## Selected extract
Figure 3 illustrates the distribution of the greenhouse gas emissions from commercial sectors, excluding power plants, O&G, mining, P&P, and waste, across the continental U.S.  

The good news, though, is that the carbon emissions per GDP has been steadily declining over the same period indicating better overall efficiency. Figure 4 illustrates this trend.  

Impact of Supermarkets Cooling Systems  

Refrigeration systems in commercial supermarkets are among the biggest consumers of energy in such buildings and hence their impact on the greenhouse gas emissions is the highest. In a typical U.S. grocery store, refrigeration and lighting represent between 44%-77% of total use depending on climate, making these systems the best targets for energy savings. Figure 5 illustrates the energy consumption profile by end use in typical supermarkets.  

The Analytical Energy Model  

This study analyzed two different compressors rack cooling options: an air-cooled option and an evaporative-cooled option.  

The energy model used in all the simulations was the 45,000 ft2 (4,181 m2) supermarket model from the   DOE Commercial Building Benchmark Models as developed by the U.S. Department of Energy (DOE), Lawrence Berkeley National Laboratory (LBNL), Pacific Northwest National Laboratory (PNNL), and the National Renewable Energy Laboratory (NREL) under the Net-Zero Energy Commercial Building Initiative. [7] Figures 6 and 7 illustrate the supermarket model building used in the energy simulations.

## Task 1
In the passage on supermarket refrigeration and emissions, swap "evaporative-cooled" for "water-cooled" and write out the stretch from "The Analytical Energy" through "the energy simulations." again.
## Task 2
According to the passage on supermarket refrigeration and emissions, what share of total energy use do refrigeration and lighting represent in a typical U.S. grocery store?
## Task 3
Go on with the passage on supermarket refrigeration and emissions, picking up after its final sentence.

## Raw data
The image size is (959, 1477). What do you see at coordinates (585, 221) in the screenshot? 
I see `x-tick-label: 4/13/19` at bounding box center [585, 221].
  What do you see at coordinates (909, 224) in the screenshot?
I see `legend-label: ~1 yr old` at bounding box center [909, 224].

## Response area 1
The Analytical Energy Model  

This study analyzed two different compressors rack cooling options: an air-cooled option and an water-cooled option.  

The energy model used in all the simulations was the 45,000 ft2 (4,181 m2) supermarket model from the   DOE Commercial Building Benchmark Models as developed by the U.S. Department of Energy (DOE), Lawrence Berkeley National Laboratory (LBNL), Pacific Northwest National Laboratory (PNNL), and the National Renewable Energy Laboratory (NREL) under the Net-Zero Energy Commercial Building Initiative. [7] Figures 6 and 7 illustrate the supermarket model building used in the energy simulations.

## Response area 2
Between 44% and 77%, depending on climate.

## Response area 3
All energy simulations were done using the latest publicly available version of EnergyPlus (8.3.0) as also developed by the DOE and the National Renewable Energy Laboratory (NREL).  

The 16 different climate zones modeled cover the entire spectrum of U.S. climate conditions. The climate zones modeled across the U.S. are shown in Figure 8. 

The data from the energy simulation model was captured for a full 24/7/365 at 10 minutes intervals each hour in 16 climate zones with two compressor rack cooling system options for a total of 2,803,200 data points.  

Figures 9, 10, and 11 illustrate the annual electricity consumption, carbon dioxide emissions, and water consumption of the different refrigeration systems from the simulations.  

Conclusions  

The aim of this article is not to give designers, owners, or operators a direct how-to manual for their supermarkets and grocery stores refrigeration systems. The objective rather is to illustrate the environmental as well as the economic impacts of the different choices of their refrigeration systems.  

The analysis of the environmental effects from the different refrigeration systems revealed the implicit tradeoffs between optimizing electricity consumption, carbon dioxide emissions, and annual water consumption. These, as well as other aspects not addressed in this paper, should be considered when assessing the refrigeration systems in such applications.  

References  

[1] Inventory of U.S. Greenhouse Gas Emissions and Sinks: 1990-2013. U.S. Environmental Protection Agency. April 15, 2015.  

[2] U.S. Energy-Related Carbon Dioxide Emissions, 2013. October 2014. U.S. Department of Energy, Washington, DC 20585.  

[3] Ibid.  

[4] Ibid.  

[5] Ibid.  

[6] Managing Energy Costs in Grocery Stores. 2002. National Grid. E Source Companies.  

[7] The Benchmark buildings are available from the U.S. Department of Energy website at http://energy.gov/eere/buildings/commercial-reference-buildings.  

See also Torcellini, P. et al. (2008). DOE Commercial Building Benchmark Models. National Renewable Energy Laboratory.  

[8] Clark, J. 2015. Energy-Efficient Supermarket Heating, Ventilation, and Air Conditioning in Humid Climates in the United States. National Renewable Energy Laboratory. Technical Report NREL/TP-5500-6.  

[9] Ibid.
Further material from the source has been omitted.